Trade-Offs in Customization and Behaviors
Pierce warns against extremes: stuffing prompts fills context windows; 1,000 tools overwhelm. Optimizations include tool-refining models and context-specific custom models. Bad loops from poor prior tokens require intervention, as each predicts the next.
Features like auto-titles, commit messages, PRs, next edits run mini-loops transparently. Harness tailors to code quality; incentives align to user success, not tricks.

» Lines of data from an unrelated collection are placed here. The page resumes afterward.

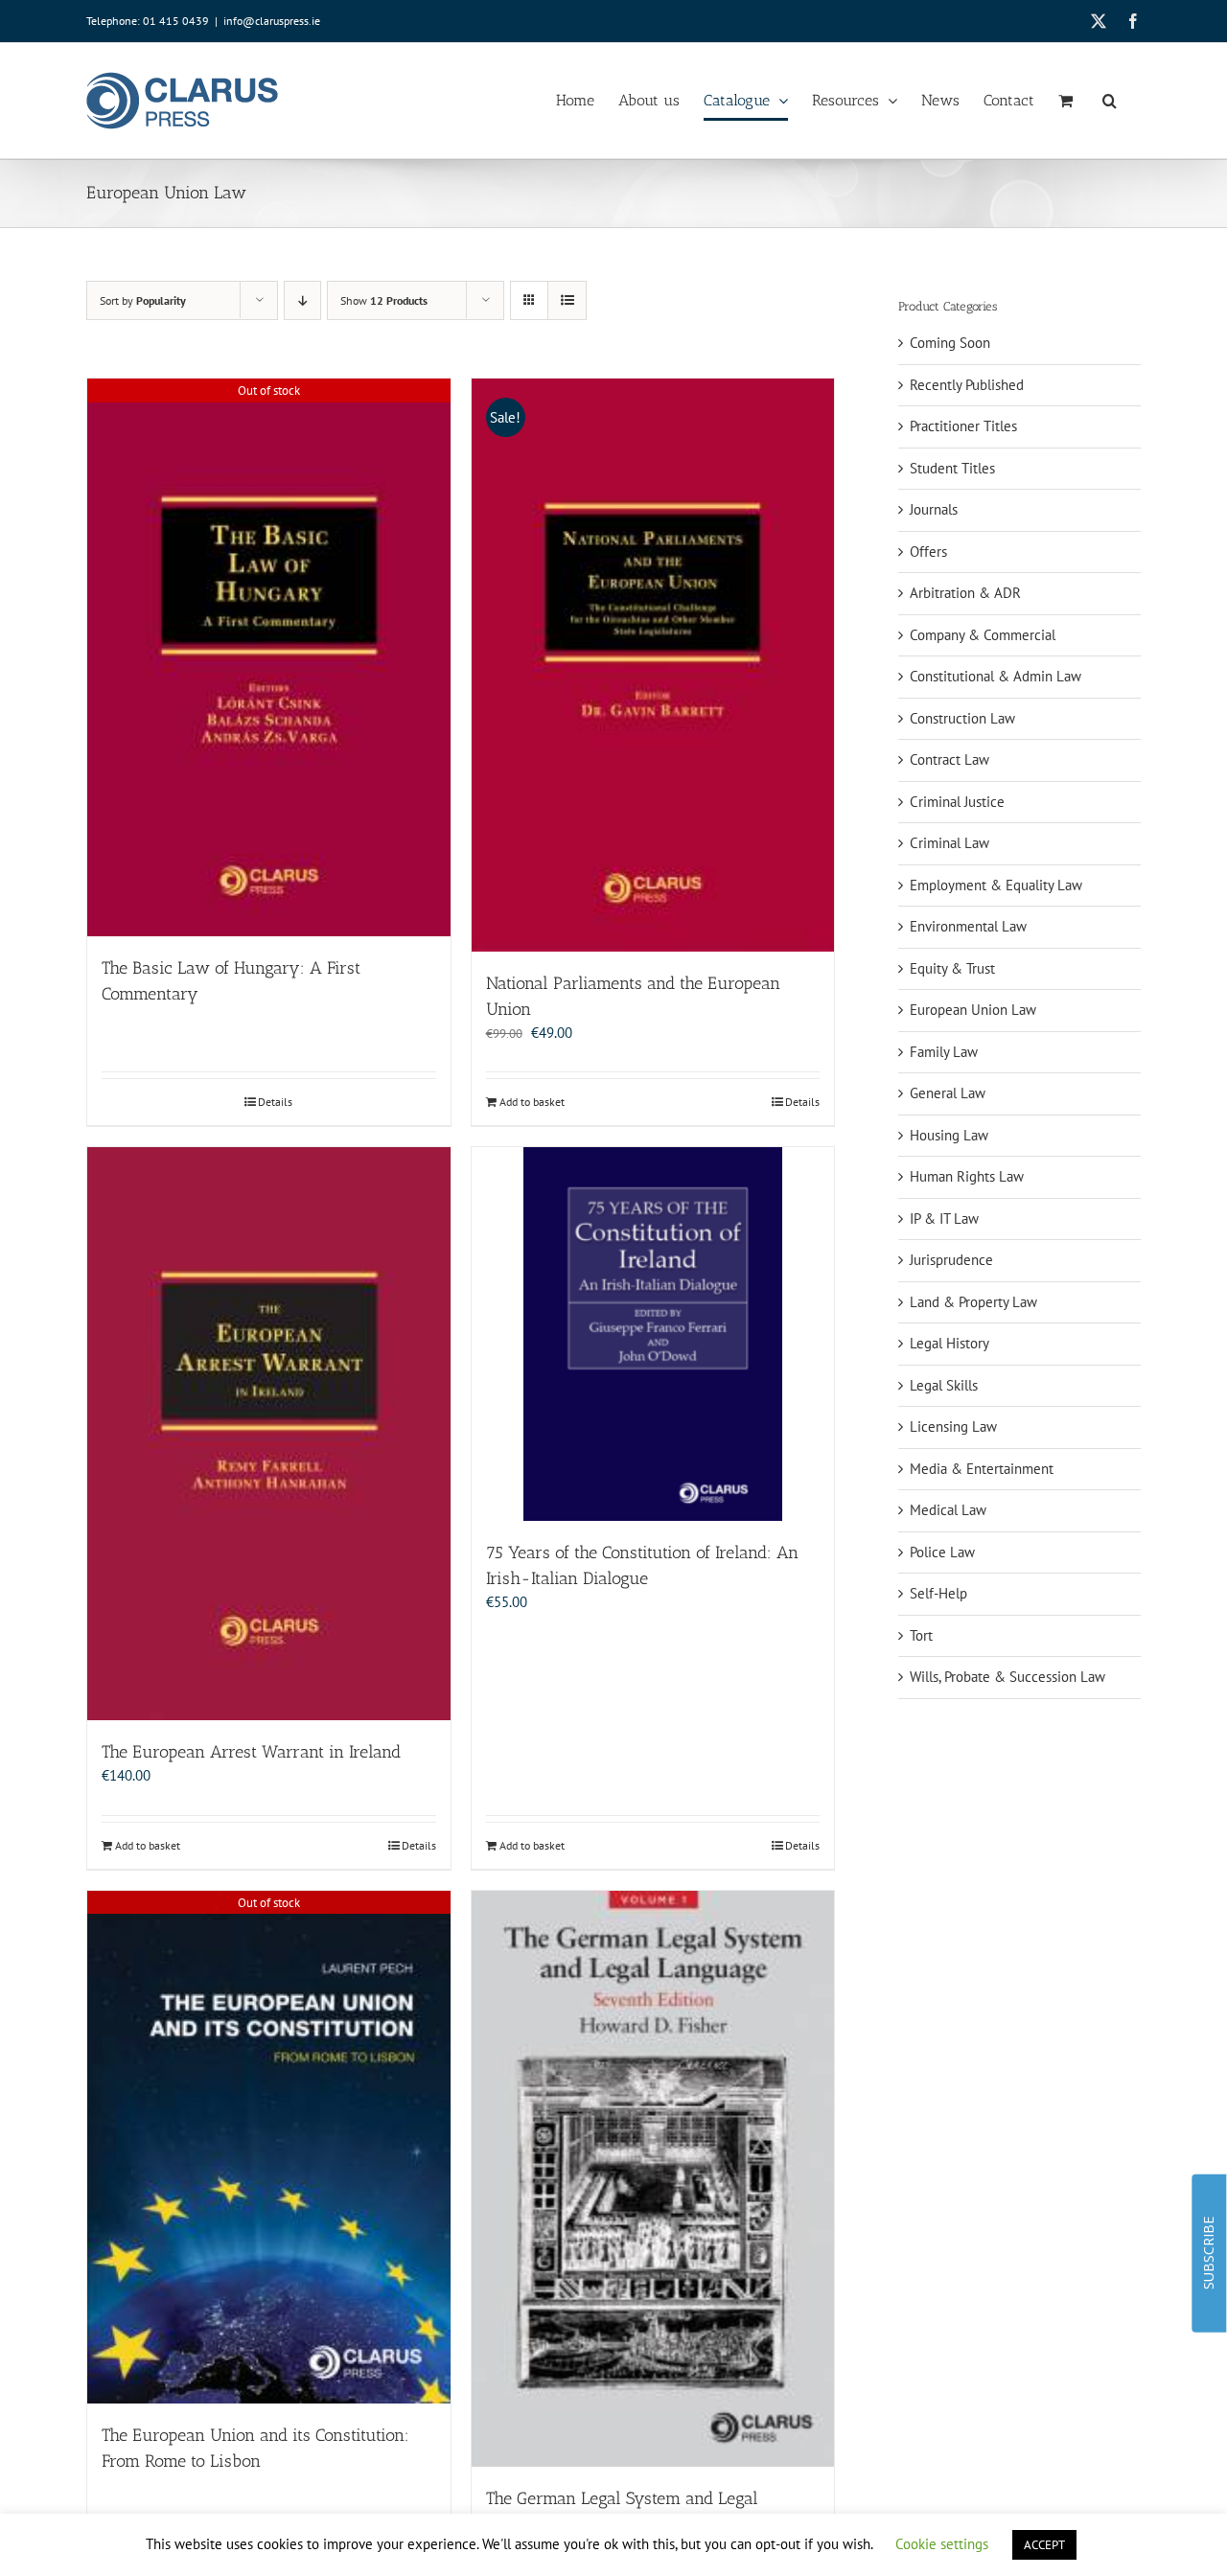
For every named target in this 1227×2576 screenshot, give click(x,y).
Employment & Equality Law (996, 885)
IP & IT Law (944, 1218)
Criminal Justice (957, 802)
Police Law (942, 1552)
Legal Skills (944, 1385)
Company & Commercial (982, 635)
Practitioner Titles (963, 426)
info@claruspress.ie (271, 20)
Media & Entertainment (981, 1469)
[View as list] (567, 300)
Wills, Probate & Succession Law (1007, 1677)
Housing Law (949, 1135)
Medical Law (948, 1510)
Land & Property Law (973, 1302)
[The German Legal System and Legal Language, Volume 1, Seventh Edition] (653, 2179)
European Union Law (973, 1009)
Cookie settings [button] (941, 2544)
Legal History (949, 1343)
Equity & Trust (952, 968)
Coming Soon (950, 343)
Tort (921, 1635)
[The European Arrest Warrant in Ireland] (269, 1433)
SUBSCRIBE (1208, 2253)
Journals (934, 509)
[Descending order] (302, 300)
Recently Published (967, 385)
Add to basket (532, 1101)
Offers (928, 551)
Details (275, 1101)
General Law (947, 1093)
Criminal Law (949, 843)
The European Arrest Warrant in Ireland (251, 1751)
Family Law (944, 1052)
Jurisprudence (951, 1260)
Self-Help (938, 1593)
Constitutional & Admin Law (995, 676)
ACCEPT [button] (1044, 2545)
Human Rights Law (967, 1176)
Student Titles (952, 468)
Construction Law (962, 718)
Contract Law (949, 759)
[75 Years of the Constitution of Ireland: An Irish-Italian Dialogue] (653, 1334)
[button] (1109, 100)
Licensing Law (953, 1426)
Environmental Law (968, 926)
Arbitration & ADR (965, 593)
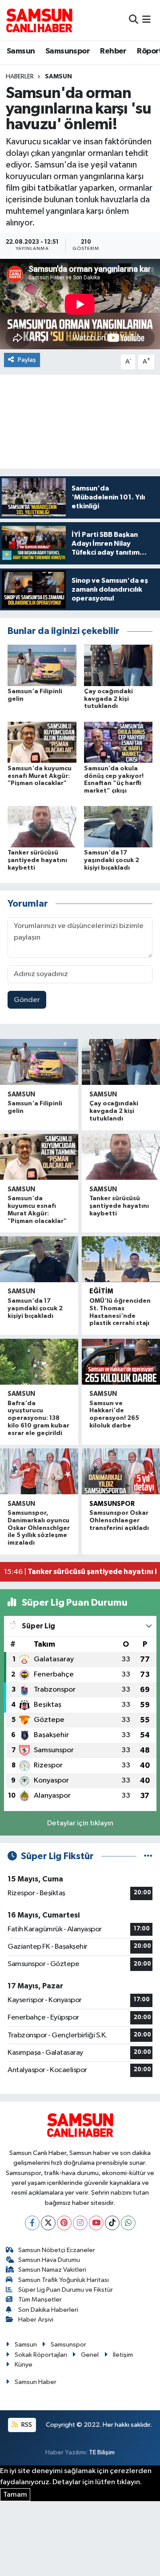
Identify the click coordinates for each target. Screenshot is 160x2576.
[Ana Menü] (146, 20)
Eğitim (101, 1291)
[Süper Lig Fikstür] (148, 1856)
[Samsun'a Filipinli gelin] (42, 665)
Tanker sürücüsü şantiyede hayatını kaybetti (37, 860)
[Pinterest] (64, 2223)
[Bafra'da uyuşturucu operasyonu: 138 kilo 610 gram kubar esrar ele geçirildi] (39, 1362)
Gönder (27, 1000)
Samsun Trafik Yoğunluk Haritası (63, 2280)
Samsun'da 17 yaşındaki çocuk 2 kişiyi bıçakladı (111, 860)
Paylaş (27, 359)
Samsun (21, 51)
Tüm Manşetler (40, 2299)
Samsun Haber (35, 2382)
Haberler (20, 77)
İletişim (123, 2354)
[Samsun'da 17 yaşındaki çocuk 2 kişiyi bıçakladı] (118, 826)
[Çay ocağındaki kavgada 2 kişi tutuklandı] (118, 665)
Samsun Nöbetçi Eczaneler (56, 2250)
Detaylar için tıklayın (80, 1823)
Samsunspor (67, 51)
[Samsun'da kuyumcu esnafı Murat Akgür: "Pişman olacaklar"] (42, 742)
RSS (26, 2424)
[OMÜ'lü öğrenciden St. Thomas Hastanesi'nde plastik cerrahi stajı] (121, 1259)
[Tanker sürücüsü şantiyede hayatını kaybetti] (42, 826)
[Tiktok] (112, 2223)
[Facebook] (32, 2223)
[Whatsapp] (128, 2223)
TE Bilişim (102, 2452)
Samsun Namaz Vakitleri (52, 2269)
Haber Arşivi (35, 2319)
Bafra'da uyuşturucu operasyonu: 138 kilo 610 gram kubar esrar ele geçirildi (38, 1418)
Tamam (15, 2494)
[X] (48, 2223)
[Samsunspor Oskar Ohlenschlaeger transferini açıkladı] (121, 1471)
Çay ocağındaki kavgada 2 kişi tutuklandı (108, 699)
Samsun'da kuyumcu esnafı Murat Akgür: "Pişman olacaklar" (40, 776)
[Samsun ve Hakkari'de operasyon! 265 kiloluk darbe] (121, 1362)
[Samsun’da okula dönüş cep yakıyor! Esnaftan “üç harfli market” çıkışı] (118, 742)
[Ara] (133, 20)
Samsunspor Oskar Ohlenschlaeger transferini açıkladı (119, 1520)
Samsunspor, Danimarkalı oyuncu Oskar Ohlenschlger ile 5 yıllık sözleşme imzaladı (39, 1528)
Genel (90, 2354)
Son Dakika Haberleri (48, 2309)
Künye (23, 2364)
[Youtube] (96, 2223)
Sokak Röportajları (41, 2354)
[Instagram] (80, 2223)
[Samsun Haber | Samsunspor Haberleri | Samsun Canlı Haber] (39, 20)
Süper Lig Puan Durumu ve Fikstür (65, 2289)
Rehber (113, 51)
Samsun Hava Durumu (49, 2260)
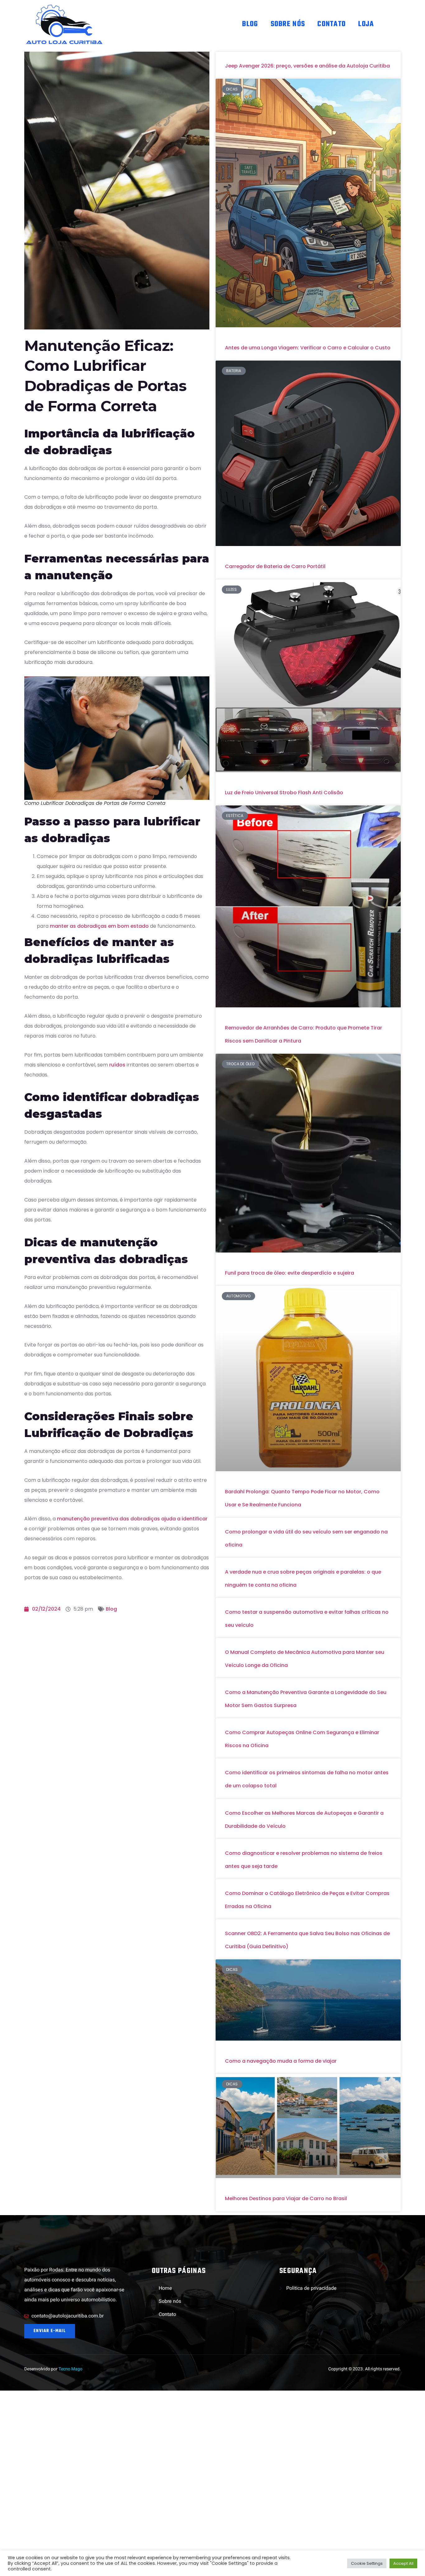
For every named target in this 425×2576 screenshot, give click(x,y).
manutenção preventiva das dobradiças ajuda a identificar (132, 1518)
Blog (250, 24)
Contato (331, 24)
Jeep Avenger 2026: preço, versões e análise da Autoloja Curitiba (307, 65)
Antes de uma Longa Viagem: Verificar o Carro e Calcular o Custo (307, 347)
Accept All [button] (403, 2563)
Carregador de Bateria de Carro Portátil (275, 566)
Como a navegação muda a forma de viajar (281, 2061)
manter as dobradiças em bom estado (99, 926)
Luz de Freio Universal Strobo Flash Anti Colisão (284, 792)
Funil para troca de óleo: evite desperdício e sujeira (289, 1272)
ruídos (117, 1064)
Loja (366, 24)
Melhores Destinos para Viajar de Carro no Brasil (286, 2198)
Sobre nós (288, 24)
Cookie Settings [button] (367, 2563)
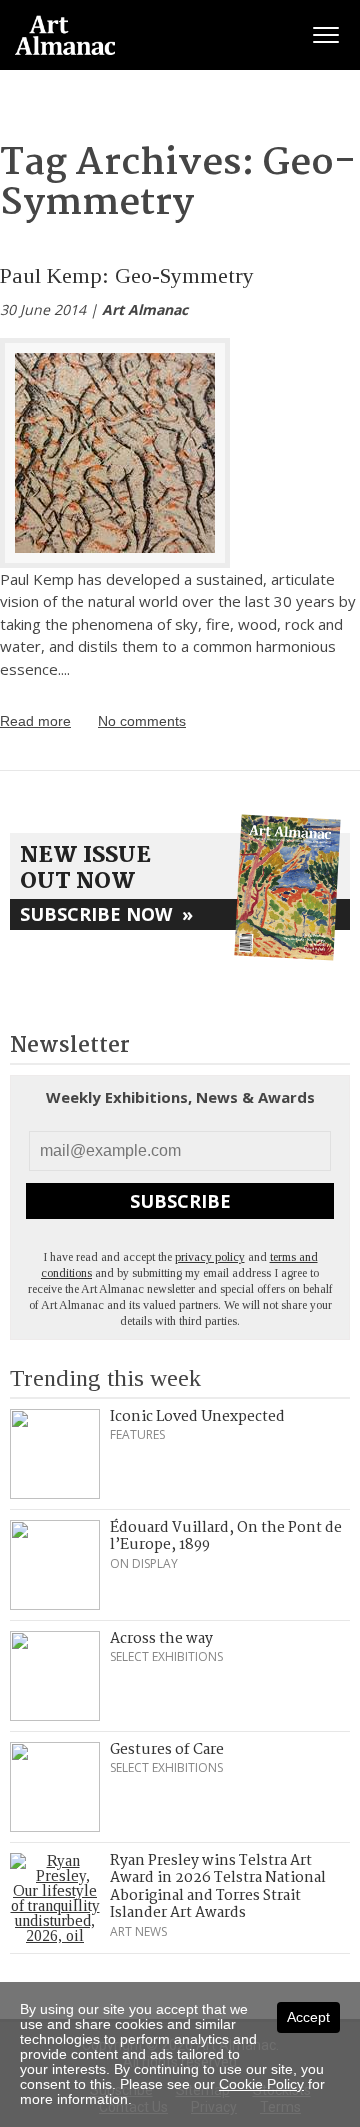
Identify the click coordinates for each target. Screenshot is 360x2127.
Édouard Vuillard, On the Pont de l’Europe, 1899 (226, 1537)
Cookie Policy (261, 2084)
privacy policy (210, 1257)
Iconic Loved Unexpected (197, 1417)
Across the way (161, 1639)
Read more (35, 721)
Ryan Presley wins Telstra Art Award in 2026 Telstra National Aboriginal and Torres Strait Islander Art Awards (218, 1887)
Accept (308, 2017)
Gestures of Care (167, 1750)
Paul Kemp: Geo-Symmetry (127, 275)
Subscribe (180, 1201)
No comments (142, 721)
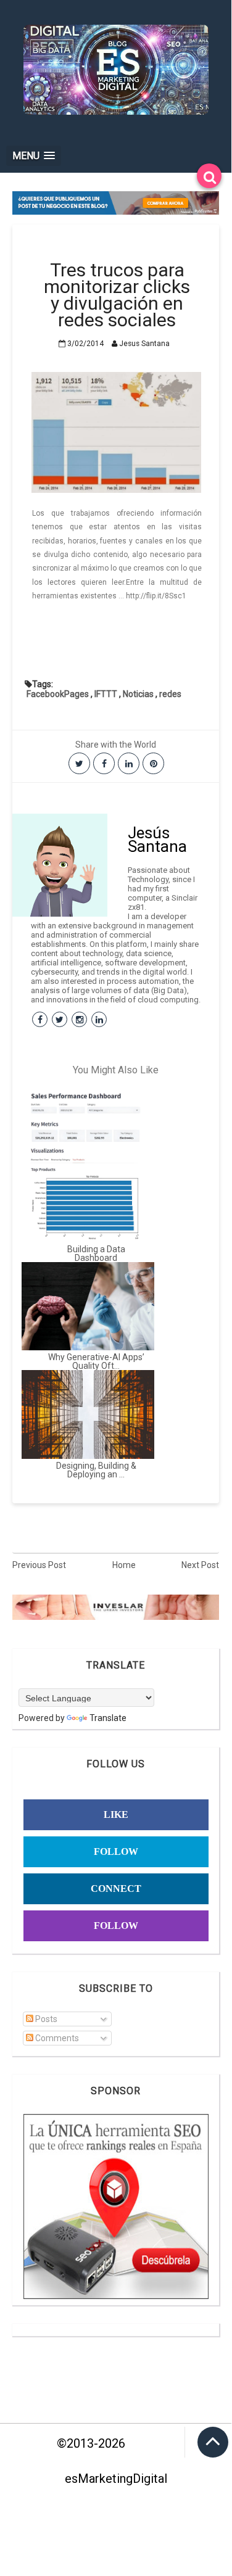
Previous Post (39, 1565)
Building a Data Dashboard (96, 1253)
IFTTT (105, 694)
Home (124, 1565)
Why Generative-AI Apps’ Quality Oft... (96, 1361)
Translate (107, 1718)
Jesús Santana (157, 839)
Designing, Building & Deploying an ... (96, 1470)
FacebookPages (58, 694)
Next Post (200, 1565)
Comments (56, 2038)
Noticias (138, 694)
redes (170, 694)
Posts (45, 2019)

James emphasizes micro-decisions' impact on prompting.
Ongoing: demand prediction challenges in agentic era (10+ parallel agents), offline eval limits, provider updates.
"There's an enormous amount of optimization... that you don't actually see."
Key Takeaways
- Trigger the agent loop with a clear prompt; watch iterations via chat for search/read/edit patterns.
- Select models wisely—new ones like o1-preview need weeks to optimize; expect initial capacity hiccups.
- Use instructions/skills sparingly to avoid context bloat; let model choose via tools.
- Kill bad sub-agent paths early—corrections append as text, but prior tokens influence heavily.
- Customize via glob instructions or NCP for targeted tools, but limit options to aid model decisions.
- Evaluate via trajectories, not just resolution: aim for optimal paths in your workflows.
- Leverage VS SWE-bench insights: focus on production harnesses over polluted benchmarks like SWE-bench.
- For sub-agents, embrace model mixing—cheap/fast for exploration, heavy for orchestration.
- Monitor trade-offs: more tools degrade choice; use custom models for retrieval/edits.
- Stay updated weekly—harness evolves with models, boosting code acceptance from ~50% to 90%.